**Problem to solve:** Starting with the line that contains "Task: Click the Zoom In magnifier icon" and going on through the line that contains "point(277,419)", format those lines as a numbered list, skipping any blank lines and leaving out the pictures.

**Data section:**
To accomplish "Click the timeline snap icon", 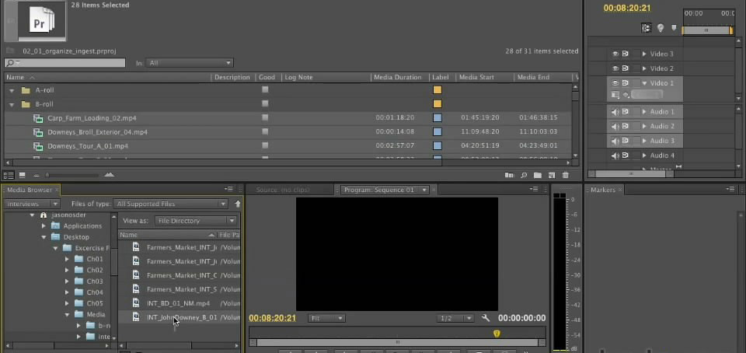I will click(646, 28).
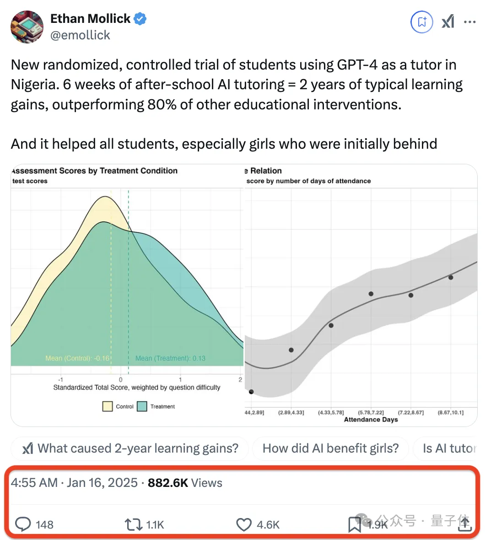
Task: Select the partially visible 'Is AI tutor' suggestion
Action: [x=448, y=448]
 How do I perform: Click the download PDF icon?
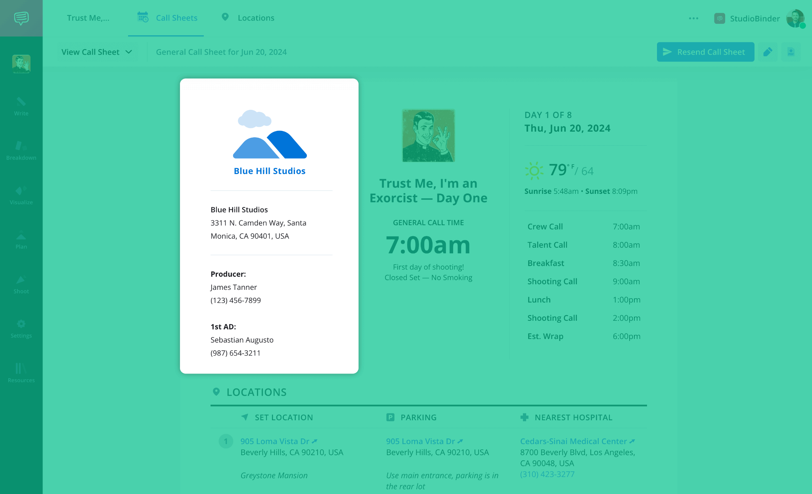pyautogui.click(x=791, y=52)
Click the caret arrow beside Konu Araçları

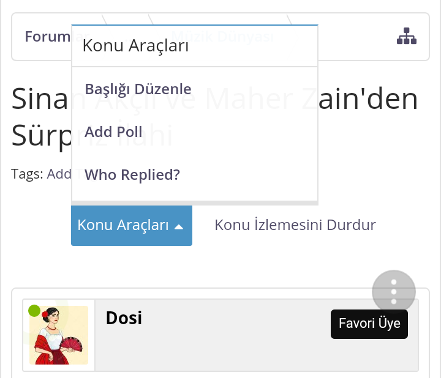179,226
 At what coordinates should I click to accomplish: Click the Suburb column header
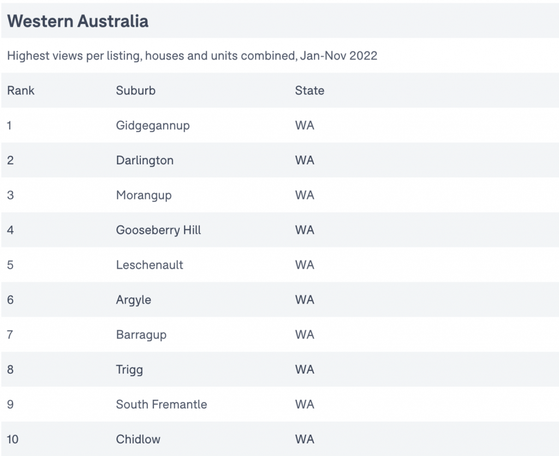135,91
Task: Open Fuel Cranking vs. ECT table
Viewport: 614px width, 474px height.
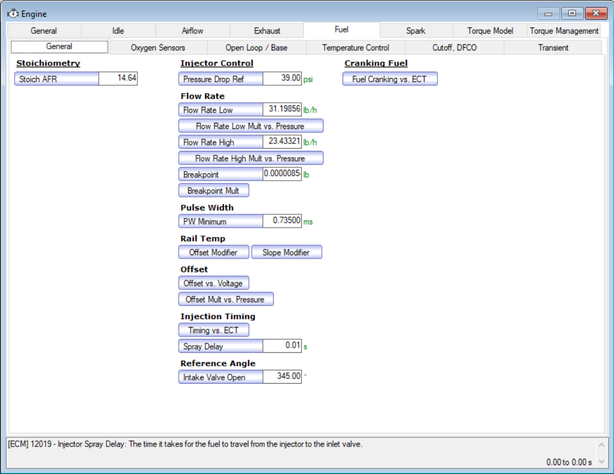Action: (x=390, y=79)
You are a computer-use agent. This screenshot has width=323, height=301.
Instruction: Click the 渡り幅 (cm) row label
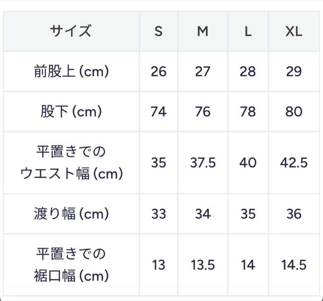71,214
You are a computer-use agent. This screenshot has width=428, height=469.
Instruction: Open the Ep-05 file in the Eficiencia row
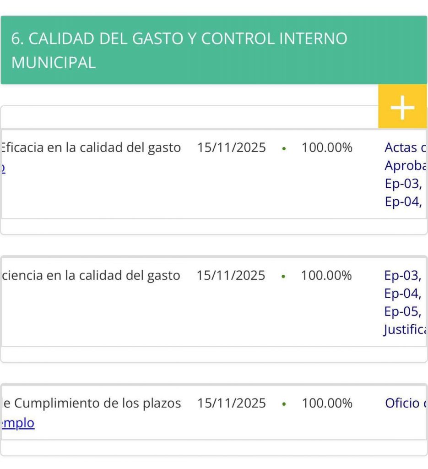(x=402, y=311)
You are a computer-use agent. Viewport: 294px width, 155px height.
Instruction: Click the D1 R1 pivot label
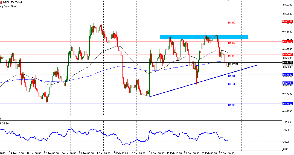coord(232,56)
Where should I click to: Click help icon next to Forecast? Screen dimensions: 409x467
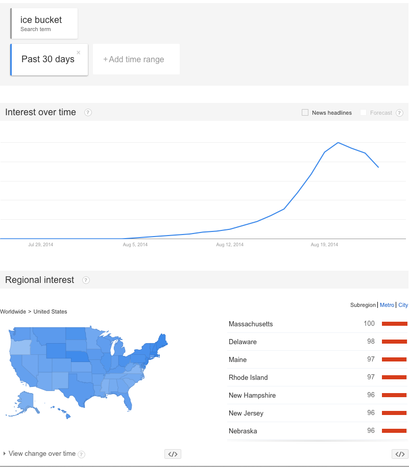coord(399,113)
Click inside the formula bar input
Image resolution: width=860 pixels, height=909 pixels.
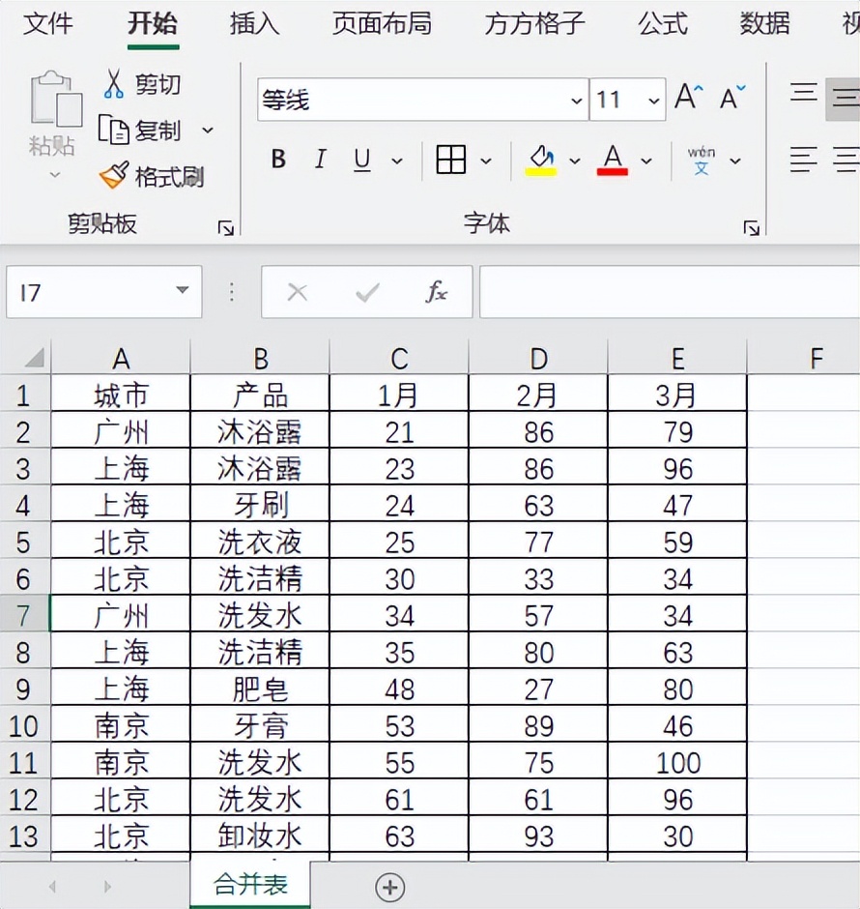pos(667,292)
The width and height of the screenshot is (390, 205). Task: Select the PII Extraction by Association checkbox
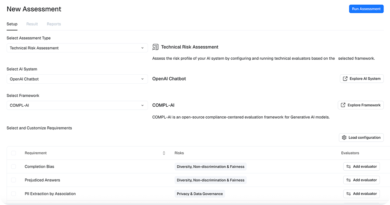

---

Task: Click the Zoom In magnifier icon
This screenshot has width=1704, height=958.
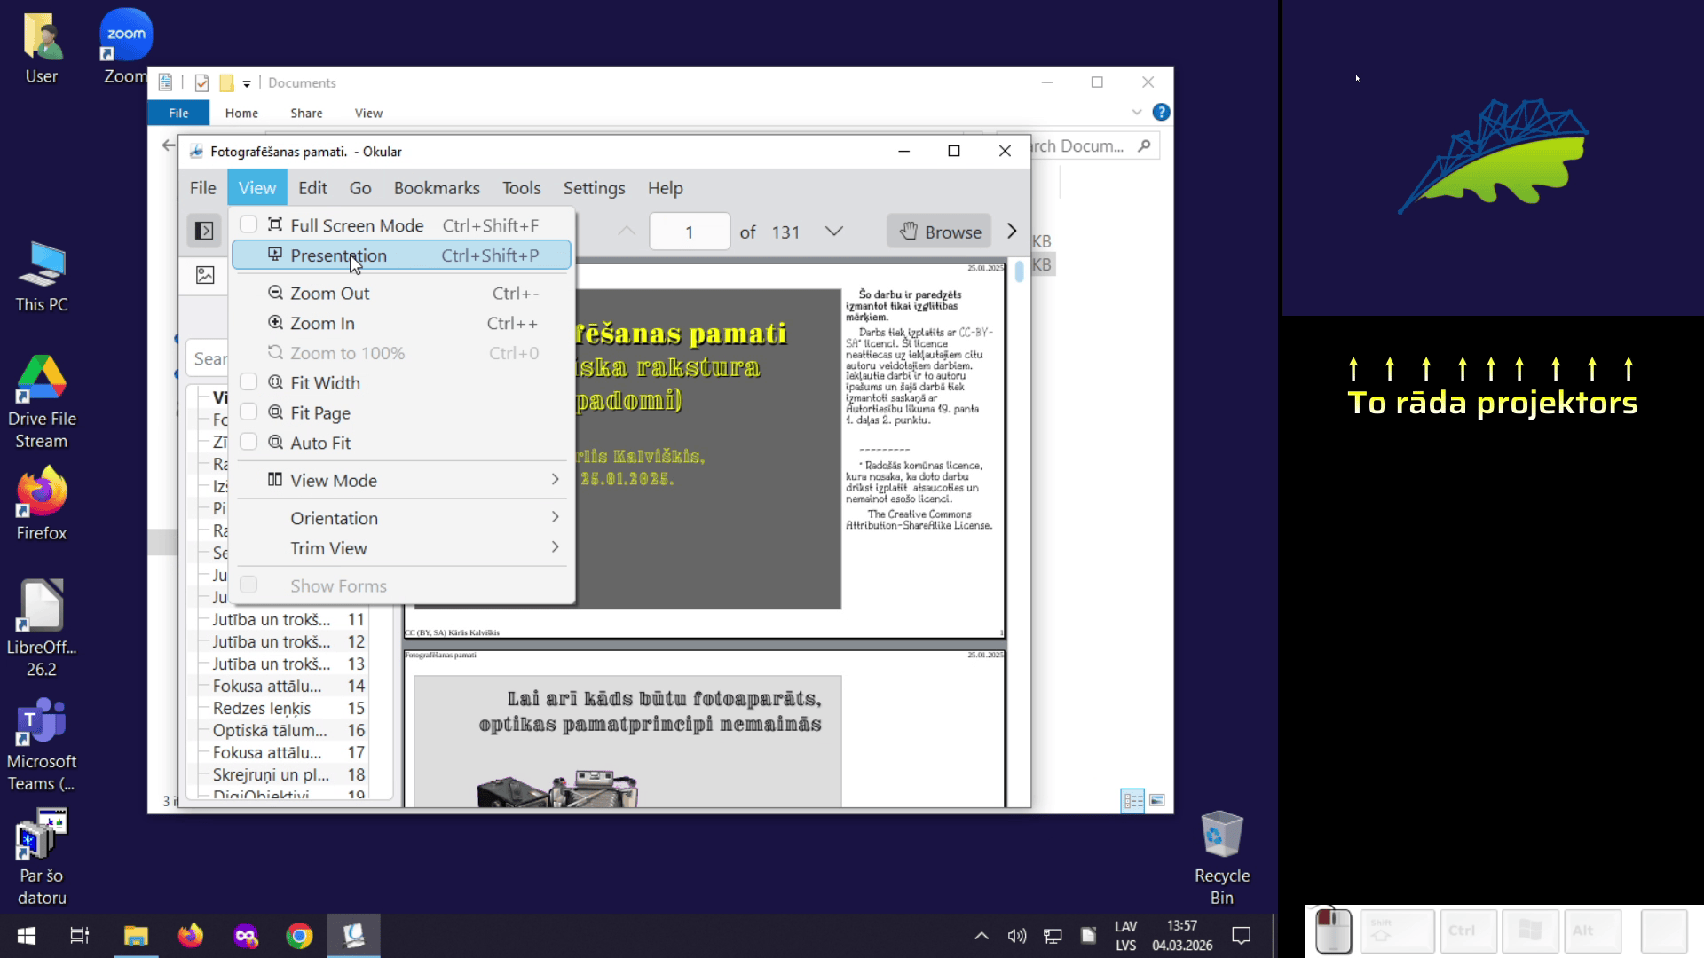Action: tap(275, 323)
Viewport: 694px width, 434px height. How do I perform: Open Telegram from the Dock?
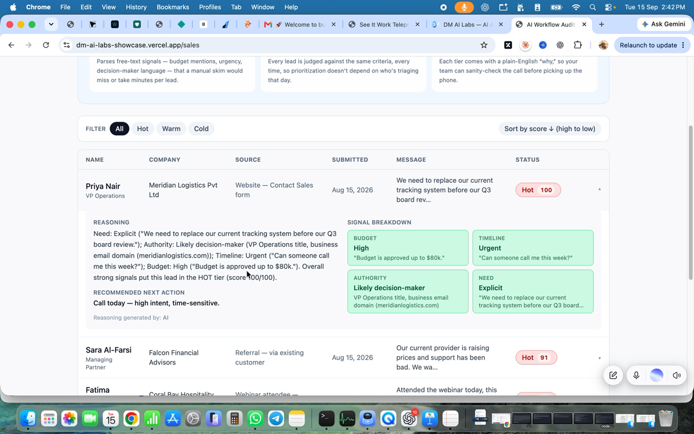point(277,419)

**Solution:**
1. Task: Click the Zoom In magnifier icon
2. This screenshot has width=1704, height=958.
3. Action: tap(275, 323)
4. Viewport: 694px width, 434px height. How do I perform: Open Telegram from the Dock?
5. point(277,419)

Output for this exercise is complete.